Il y a trois ans, cette jeune ingénieure chimiste de formation s'est illustrée en lançant Tale Me, le premier dressing en ligne dédié aux femmes enceintes et aux enfants âgés de zéro à six ans. Sa particularité ? Ici, on n'achète pas, on loue.

« Acheter les vêtements en seconde main, c'est bien, mais ça ne va pas encore assez loin. On ne les réutilise généralement qu'une fois, c'est une étape de transition. »

Anna Balez - Fondatrice de Tale Me

Un projet né d'une frustration. "L'économie circulaire, c'est déjà quelque chose dont on parlait beaucoup il y a dix ans, mais dans des milieux assez clos. Des boîtes commandaient des rapports, on leur faisait des recommandations, puis elles rangeaient tout cela dans leurs tiroirs. Cela restait peu concret", déplore celle qui travaillait alors dans une société de consultance spécialisée dans la transition économique et l'analyse d'impacts environnementaux.
"J'avais en moi cette envie de réaliser un projet d'économie circulaire. Au gré de mes rencontres, je me suis rendu compte que l'on parlait surtout du durable autour de la nourriture et des cosmétiques, mais très peu dans le secteur textile. Regardez dans la rue, les vêtements n'ont plus aucune valeur. On jette des vêtements ! Je me suis donc demandé à quel moment on n'avait pas forcément besoin d'en acheter. Durant l'enfance, bien sûr. Cela m'a paru logique. Pourquoi achète-t-on des fringues pour des enfants qui grandissent tout le temps?"
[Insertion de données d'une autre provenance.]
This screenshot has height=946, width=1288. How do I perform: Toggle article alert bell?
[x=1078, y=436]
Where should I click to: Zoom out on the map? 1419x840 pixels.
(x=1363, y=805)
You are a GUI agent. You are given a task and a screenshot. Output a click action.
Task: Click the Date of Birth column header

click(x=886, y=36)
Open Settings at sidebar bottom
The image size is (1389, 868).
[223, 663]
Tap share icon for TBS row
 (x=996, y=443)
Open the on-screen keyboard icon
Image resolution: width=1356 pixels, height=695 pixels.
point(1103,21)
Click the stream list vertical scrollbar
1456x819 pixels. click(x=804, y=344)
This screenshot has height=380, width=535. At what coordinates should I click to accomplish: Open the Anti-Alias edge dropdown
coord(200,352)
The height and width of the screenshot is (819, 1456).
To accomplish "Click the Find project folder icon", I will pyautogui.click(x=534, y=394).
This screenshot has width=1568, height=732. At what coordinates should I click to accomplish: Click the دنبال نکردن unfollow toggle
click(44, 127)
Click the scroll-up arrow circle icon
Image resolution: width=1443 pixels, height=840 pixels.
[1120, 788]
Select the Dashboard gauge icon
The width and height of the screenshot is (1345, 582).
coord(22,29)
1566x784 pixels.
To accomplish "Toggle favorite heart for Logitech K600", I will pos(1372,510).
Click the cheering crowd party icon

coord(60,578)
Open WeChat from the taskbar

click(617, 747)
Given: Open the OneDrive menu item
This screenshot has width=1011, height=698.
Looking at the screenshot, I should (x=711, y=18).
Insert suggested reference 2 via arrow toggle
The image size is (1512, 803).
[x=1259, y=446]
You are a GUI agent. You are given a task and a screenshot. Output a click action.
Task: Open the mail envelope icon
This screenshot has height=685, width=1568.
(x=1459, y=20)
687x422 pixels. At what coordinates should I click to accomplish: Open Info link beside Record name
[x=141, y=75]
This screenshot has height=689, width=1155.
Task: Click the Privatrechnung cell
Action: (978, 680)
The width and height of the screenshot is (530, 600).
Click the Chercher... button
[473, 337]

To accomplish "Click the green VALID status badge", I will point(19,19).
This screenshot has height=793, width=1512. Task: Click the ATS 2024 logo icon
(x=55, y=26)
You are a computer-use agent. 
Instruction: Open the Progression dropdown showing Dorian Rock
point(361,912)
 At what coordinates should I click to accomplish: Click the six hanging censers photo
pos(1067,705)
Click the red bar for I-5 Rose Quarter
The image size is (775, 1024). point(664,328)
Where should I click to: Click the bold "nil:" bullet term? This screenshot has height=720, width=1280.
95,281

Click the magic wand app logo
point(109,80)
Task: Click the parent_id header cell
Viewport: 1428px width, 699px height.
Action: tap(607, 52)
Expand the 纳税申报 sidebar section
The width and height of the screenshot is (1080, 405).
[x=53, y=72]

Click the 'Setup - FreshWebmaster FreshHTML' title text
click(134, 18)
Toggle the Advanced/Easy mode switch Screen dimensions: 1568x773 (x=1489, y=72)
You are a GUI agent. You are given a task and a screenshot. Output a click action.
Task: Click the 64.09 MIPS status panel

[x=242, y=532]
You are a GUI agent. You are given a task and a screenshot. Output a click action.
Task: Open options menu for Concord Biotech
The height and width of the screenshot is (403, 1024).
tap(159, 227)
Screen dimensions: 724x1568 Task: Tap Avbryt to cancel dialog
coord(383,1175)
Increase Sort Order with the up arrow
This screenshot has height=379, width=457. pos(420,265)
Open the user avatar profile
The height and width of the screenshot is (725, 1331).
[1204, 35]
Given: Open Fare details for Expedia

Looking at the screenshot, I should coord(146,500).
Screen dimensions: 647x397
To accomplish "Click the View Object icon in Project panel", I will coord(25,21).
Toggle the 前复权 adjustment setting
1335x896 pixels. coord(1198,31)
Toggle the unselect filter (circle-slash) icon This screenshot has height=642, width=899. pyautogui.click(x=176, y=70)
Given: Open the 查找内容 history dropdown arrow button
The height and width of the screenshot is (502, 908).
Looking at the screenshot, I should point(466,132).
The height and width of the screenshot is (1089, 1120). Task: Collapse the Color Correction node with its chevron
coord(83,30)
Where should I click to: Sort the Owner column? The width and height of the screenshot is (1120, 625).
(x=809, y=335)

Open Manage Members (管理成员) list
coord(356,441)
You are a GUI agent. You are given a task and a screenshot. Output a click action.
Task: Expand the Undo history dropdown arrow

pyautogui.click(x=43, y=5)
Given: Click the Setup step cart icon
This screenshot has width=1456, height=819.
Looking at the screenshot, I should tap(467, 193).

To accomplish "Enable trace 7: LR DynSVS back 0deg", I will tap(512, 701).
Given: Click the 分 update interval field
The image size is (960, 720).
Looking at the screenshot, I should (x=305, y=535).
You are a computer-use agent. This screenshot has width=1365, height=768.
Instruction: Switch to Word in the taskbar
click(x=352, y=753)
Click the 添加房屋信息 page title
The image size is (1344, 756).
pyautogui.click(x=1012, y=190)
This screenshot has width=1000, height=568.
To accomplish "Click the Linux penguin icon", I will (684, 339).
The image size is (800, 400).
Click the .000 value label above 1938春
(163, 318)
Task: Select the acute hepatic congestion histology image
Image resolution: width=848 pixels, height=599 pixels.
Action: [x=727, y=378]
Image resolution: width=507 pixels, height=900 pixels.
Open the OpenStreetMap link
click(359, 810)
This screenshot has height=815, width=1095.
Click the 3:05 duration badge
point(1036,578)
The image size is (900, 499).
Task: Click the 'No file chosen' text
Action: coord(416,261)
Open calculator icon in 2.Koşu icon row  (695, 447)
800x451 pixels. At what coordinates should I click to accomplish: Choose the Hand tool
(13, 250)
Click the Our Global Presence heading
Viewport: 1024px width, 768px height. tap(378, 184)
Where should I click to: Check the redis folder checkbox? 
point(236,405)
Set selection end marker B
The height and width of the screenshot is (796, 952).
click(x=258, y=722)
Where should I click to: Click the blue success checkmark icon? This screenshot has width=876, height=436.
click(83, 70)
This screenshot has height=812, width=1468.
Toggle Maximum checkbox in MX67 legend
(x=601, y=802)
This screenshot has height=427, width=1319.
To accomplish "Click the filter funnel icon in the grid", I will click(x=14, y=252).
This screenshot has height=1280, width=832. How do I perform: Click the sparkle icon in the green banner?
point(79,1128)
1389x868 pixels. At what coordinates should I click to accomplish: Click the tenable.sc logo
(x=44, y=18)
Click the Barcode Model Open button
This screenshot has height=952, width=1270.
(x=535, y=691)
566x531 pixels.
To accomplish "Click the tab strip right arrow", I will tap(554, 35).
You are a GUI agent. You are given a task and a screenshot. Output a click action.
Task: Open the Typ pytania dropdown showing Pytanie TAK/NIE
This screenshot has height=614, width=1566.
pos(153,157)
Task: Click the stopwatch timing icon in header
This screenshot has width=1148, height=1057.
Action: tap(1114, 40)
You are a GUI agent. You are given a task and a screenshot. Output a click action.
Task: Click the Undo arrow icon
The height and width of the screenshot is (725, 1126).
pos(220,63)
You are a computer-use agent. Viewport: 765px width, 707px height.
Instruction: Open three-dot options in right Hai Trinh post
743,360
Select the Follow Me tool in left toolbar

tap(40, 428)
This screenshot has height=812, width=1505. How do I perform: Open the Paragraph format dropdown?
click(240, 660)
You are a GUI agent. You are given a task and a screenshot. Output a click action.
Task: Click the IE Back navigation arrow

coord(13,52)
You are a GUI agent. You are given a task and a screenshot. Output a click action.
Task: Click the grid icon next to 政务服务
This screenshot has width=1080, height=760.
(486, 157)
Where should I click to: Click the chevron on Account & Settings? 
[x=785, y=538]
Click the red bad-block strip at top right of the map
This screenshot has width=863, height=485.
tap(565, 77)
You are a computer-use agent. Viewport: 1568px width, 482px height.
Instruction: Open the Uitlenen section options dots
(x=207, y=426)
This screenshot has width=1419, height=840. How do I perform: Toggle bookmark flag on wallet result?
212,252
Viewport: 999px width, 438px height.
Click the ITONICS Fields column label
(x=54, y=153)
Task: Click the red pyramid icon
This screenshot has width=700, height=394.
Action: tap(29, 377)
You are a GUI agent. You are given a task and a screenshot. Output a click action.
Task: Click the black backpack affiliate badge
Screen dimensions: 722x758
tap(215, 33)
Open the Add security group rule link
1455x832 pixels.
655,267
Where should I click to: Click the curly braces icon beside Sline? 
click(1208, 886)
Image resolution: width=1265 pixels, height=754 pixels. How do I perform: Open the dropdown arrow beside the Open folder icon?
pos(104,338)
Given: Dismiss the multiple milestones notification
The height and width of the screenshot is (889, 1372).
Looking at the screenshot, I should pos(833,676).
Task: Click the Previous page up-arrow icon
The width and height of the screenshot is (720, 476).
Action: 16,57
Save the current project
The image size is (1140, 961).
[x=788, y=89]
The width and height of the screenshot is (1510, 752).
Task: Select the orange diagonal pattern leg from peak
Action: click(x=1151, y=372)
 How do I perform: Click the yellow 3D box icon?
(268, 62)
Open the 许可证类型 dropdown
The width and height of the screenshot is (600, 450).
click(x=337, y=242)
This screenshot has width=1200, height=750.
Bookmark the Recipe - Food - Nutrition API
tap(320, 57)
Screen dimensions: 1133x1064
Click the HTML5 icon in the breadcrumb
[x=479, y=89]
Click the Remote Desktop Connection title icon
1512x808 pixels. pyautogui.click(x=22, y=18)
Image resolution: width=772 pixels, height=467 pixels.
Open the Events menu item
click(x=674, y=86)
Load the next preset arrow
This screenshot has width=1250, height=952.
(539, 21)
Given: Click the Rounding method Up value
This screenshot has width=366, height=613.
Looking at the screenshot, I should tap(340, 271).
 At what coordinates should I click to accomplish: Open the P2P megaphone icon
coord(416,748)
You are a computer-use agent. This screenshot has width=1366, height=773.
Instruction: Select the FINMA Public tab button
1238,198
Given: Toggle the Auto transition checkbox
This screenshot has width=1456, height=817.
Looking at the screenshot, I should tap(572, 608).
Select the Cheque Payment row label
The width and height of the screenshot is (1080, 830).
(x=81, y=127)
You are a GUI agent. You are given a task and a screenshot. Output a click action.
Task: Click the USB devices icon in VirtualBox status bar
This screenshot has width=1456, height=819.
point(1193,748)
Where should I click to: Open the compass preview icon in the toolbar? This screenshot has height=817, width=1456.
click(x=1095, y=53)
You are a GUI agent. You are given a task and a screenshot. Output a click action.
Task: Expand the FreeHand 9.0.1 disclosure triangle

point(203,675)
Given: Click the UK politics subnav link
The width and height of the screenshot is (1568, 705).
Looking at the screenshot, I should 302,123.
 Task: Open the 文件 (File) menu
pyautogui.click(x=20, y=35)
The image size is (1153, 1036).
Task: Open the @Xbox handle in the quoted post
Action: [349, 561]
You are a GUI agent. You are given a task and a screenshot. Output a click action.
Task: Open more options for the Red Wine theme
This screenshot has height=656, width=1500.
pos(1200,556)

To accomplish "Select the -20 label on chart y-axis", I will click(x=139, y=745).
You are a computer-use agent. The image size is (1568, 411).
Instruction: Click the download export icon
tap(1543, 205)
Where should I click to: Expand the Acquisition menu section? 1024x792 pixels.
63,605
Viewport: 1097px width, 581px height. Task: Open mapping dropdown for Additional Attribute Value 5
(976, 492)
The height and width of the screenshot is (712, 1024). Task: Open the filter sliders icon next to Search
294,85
La culture de la possession, une question de génération

Les principes portés par Tale Me ont beau être dans l'air du temps, "il faut se battre pour convaincre les parents de passer à l'acte. C'est plus difficile que ce que l'on pensait", concède Anna Balez. "Quand on présente ce que nous proposons, tout le monde trouve que c'est une bonne idée, que c'est génial, mais il existe une culture de la possession qui est très très ancrée. Cela demande aux gens de changer leurs habitudes, c'est quelque chose de violent. Aujourd'hui, quand une maman n'a plus de pantalon six mois pour son bébé, elle court en acheter un chez H&M, alors que ce serait plus simple de nous en commander un."
Mais les choses sont en train de changer doucement, poursuit-elle. "C'est un changement hyper-générationnel. Ce sont les moins de trente ans qui comprennent le mieux ce que l'on fait. La génération "iPhone". Ils sont habitués à changer, à ne pas s'attacher aux choses. Ils louent leur appartement, leur bagnole, leur vélo et ils n'ont plus de CD pour leur musique puisqu'ils sont abonnés à des plate-formes de streaming... Il y a vraiment une génération qui arrive et qui n'est plus dans le besoin de posséder pour exister. Cela m'incite à l'optimisme."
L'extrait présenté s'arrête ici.